### GIVEN RECORDS
***
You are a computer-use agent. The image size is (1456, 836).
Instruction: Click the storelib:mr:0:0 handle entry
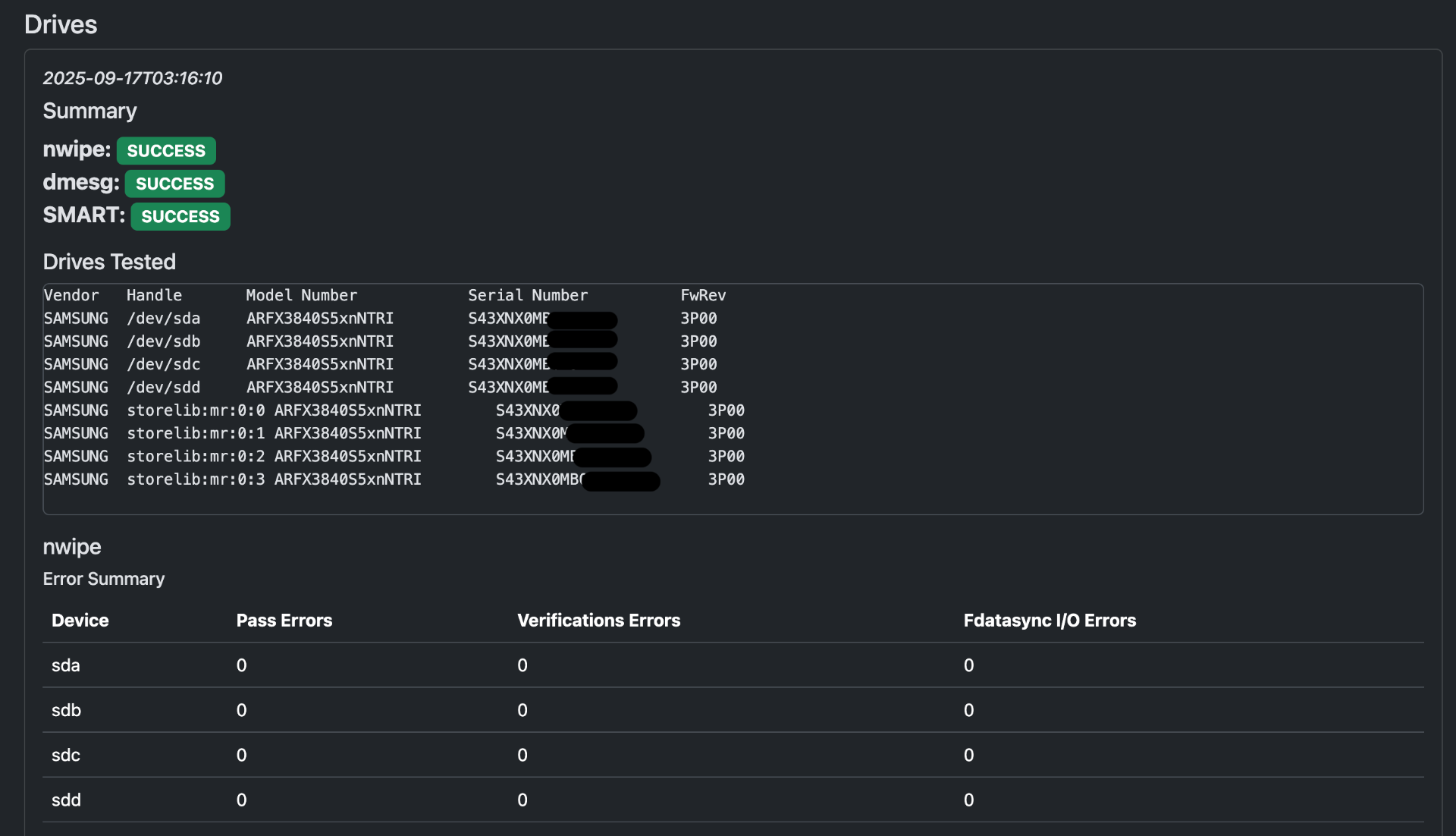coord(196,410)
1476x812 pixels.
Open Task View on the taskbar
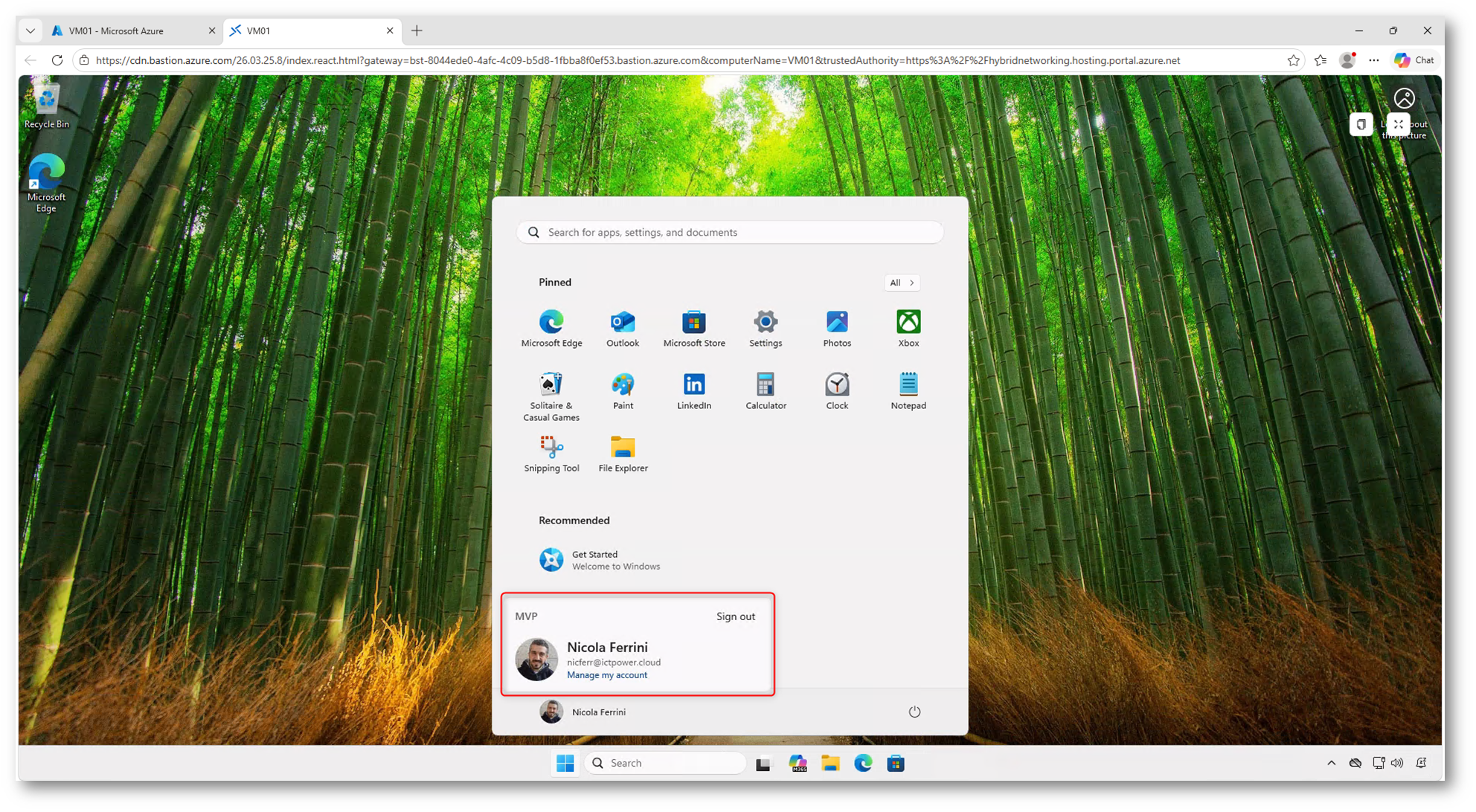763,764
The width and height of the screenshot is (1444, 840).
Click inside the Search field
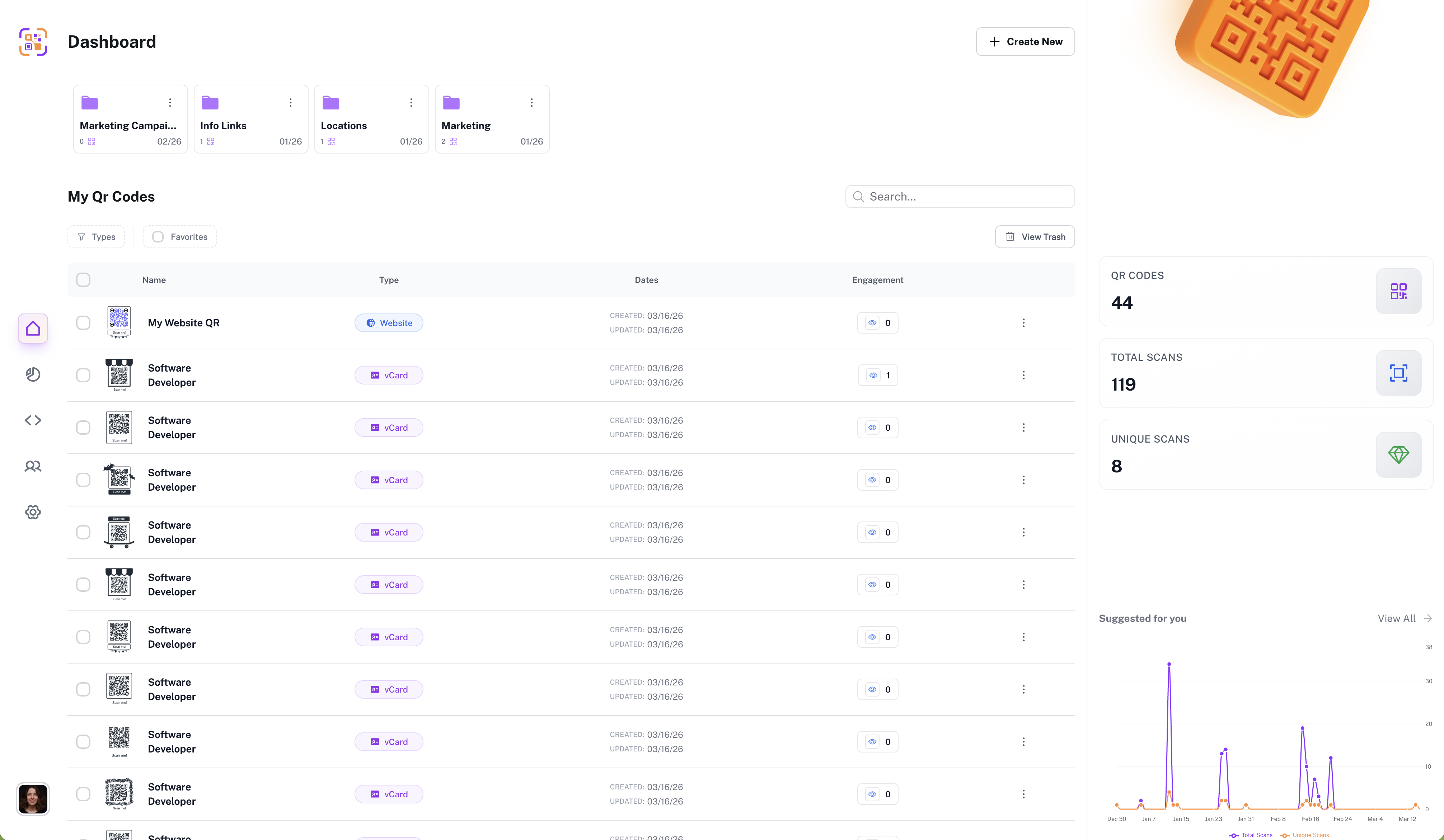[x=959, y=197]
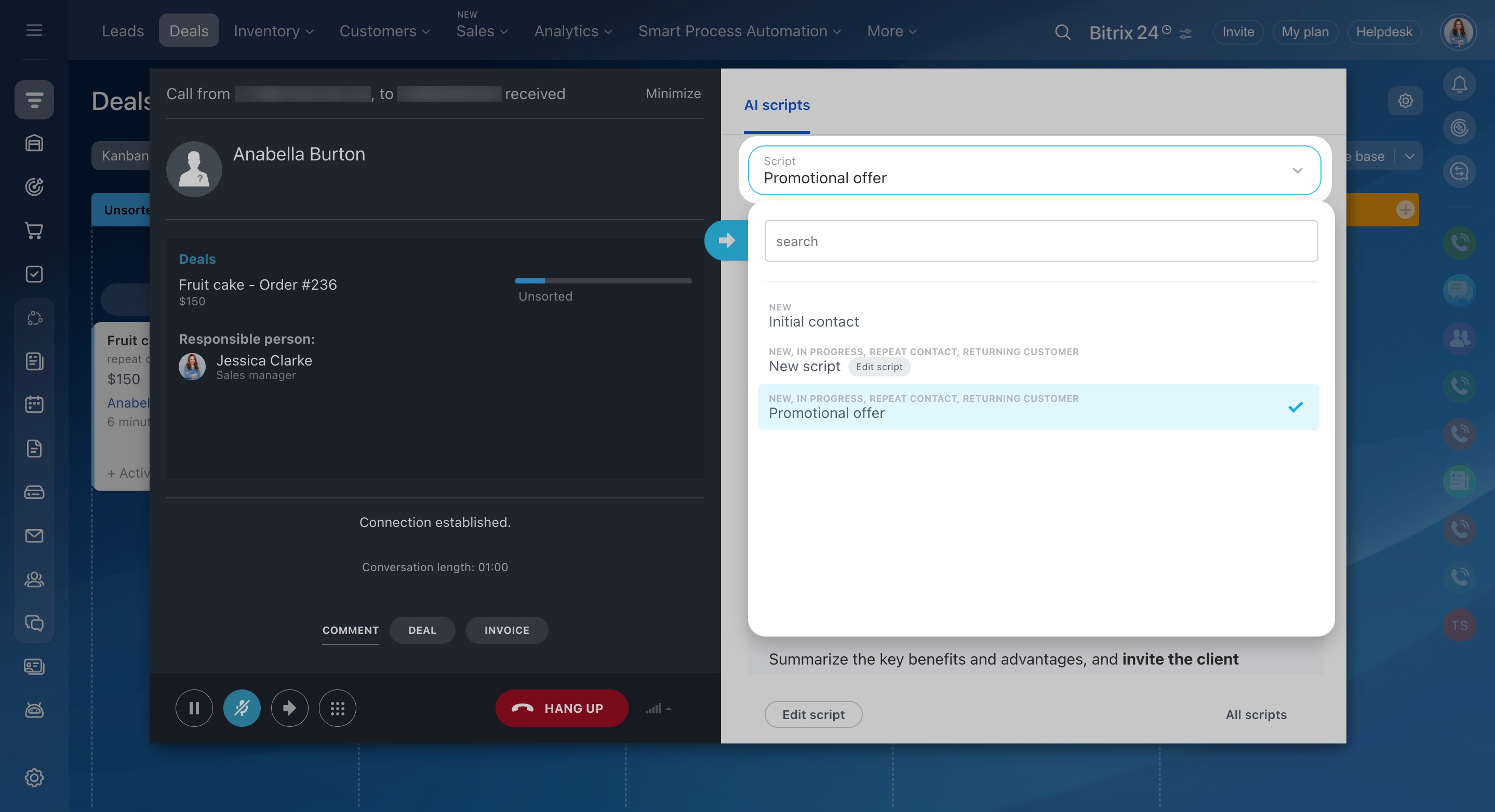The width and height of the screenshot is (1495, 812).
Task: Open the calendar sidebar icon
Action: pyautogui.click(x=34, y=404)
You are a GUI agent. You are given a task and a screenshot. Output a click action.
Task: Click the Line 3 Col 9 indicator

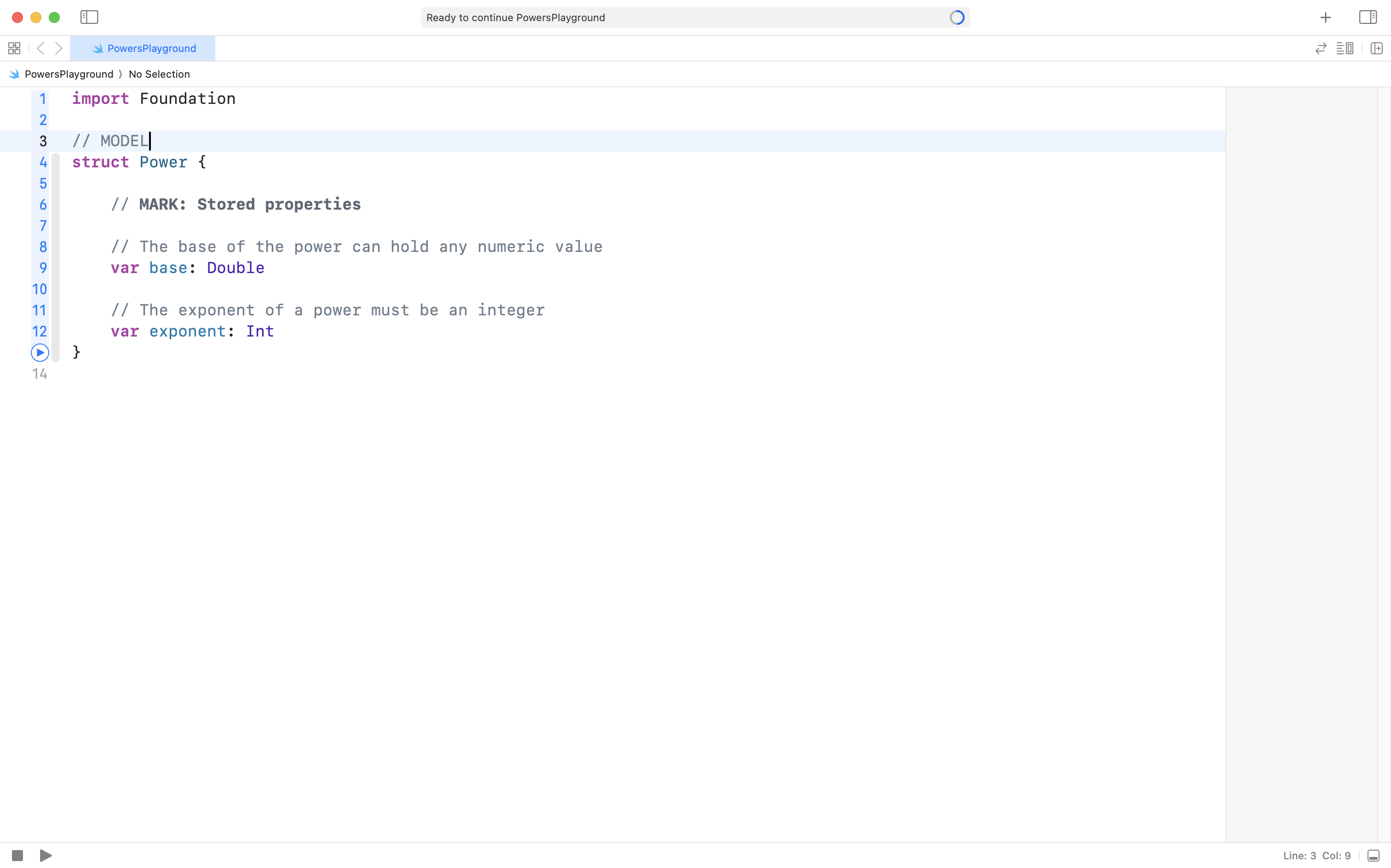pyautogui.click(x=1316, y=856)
***
### TRY IT
Search the entries for the word "agent". Copy every line where it occurs.

### RESULT FOR THIS TASK
You are a computer-use agent. The image size is (1456, 836).
You are a GUI agent. You are given a task and a screenshot. Output a click action.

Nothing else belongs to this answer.